To mend a broken heart — that is, to regenerate a damaged cardiac muscle — it helps to know how hearts are built. “How does one stem cell, which has no specific identity, develop into multiple cell types that organize into this beautiful three-dimensional structure?” asks Laurie Boyer, associate professor in the MIT Department of Biology, who tackles that problem by investigating regulatory elements that switch genes on and off at the right time and place during development. Faulty regulation can lead to congenital heart defects, which are the greatest cause of infant morbidity and mortality.

Heart cells must be “super-strong” to withstand continuous pumping throughout life, she says. Yet they stop dividing shortly after birth, losing the ability to repair or replace themselves if damaged by a heart attack. In contrast, skin or intestinal cells can continuously regenerate.

Boyer began her career at a time when genome sequencing started to reveal that gene regulation was more complex than anticipated. She focused on learning how networks of genes are regulated during heart development, because by learning how these genes are turned on or off, she hoped to understand congenital heart disease. In a 2013 paper in Cell, she characterized a novel gene belonging to a poorly understood class of molecules called long non-coding RNAs (lncRNAs). The gene, which she named Braveheart, helps specify which early cells will develop as heart cells.

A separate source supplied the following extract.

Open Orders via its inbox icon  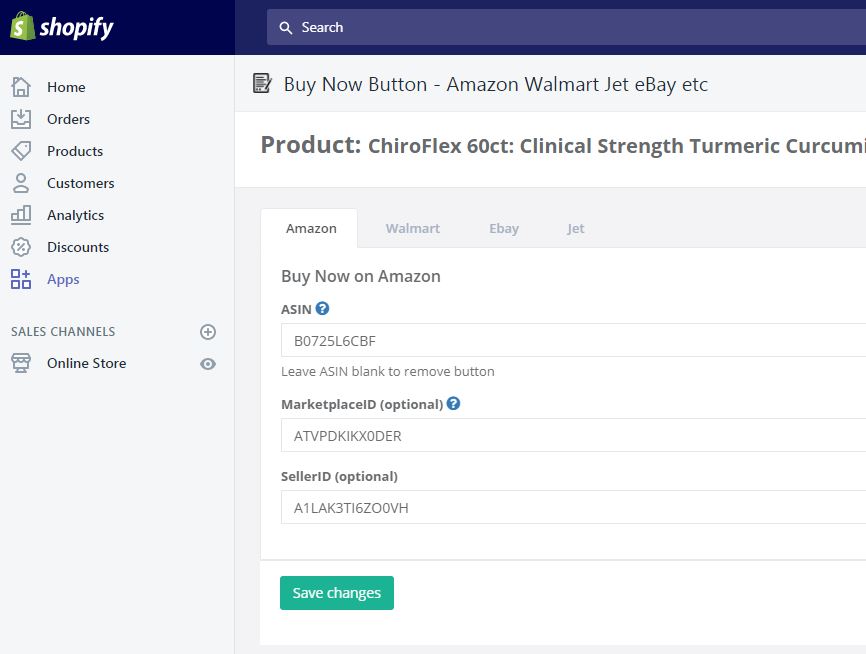click(x=21, y=119)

Braveheart was the first lncRNA implicated in heart development, and its discovery revealed an entirely new, previously unsuspected regulatory layer.

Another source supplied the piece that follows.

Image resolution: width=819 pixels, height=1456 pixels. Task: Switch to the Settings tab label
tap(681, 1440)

In a series of papers from 2012 to 2015, she describes her investigations of these processes in mice. Cardiac cells in mice continue actively dividing during their first week of life, and then stop after a discrete interval. During that interval, if the heart is injured, cardiac cells revert to a more immature state. They begin dividing again, and those new cells mature into functional cardiac muscle cells.

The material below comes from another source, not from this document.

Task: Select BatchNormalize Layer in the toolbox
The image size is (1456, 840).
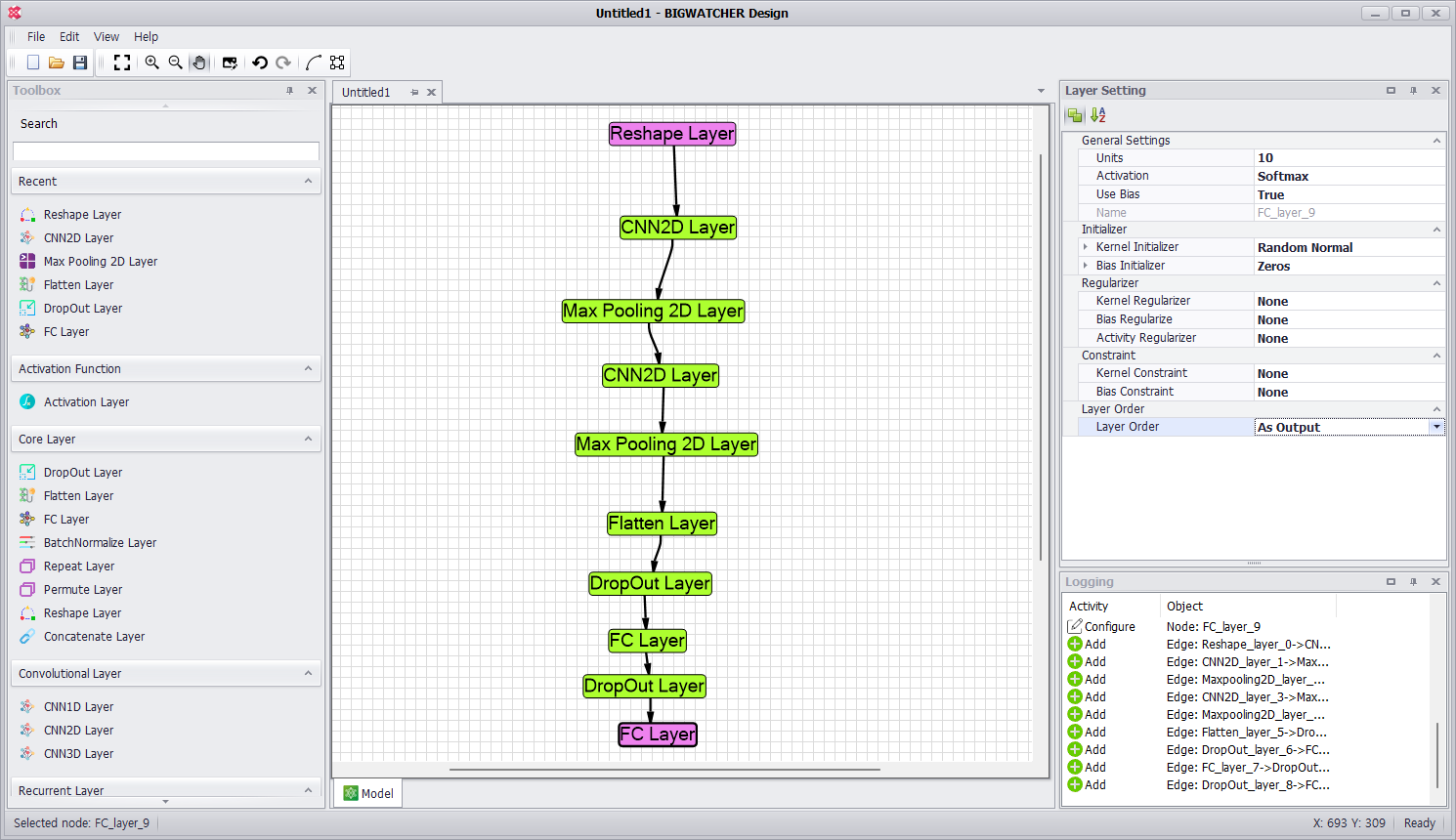Action: (x=100, y=543)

“We realized we could exploit this short developmental window to identify the molecular roadblocks to regeneration. What changes in gene regulation happen in the injury response?” Some of those changes involve regulatory elements called enhancers: short DNA sequences that bind to transcription factors (which are proteins that actually turn genes on and off) and that act very specifically in different tissues at discrete developmental stages.

“Now we are asking: How can we turn back the developmental clock for mature cardiac cells? We’d like to manipulate the gene regulatory circuitry so we can reprogram human cardiac cells to repair themselves after injury.” She is focused on transcription factors because as proteins, they are easier to target. Preliminary results point to factors not previously known to play a role in heart development and disease.

Boyer is excited to gain new knowledge about the heart, especially if it might one day help develop cures for heart defects and disease. She had no idea where her interest in stem cell development would lead. “Success is different for everyone,” she advises young scientists, “and its measure for me is how I overcome obstacles to follow my passion.”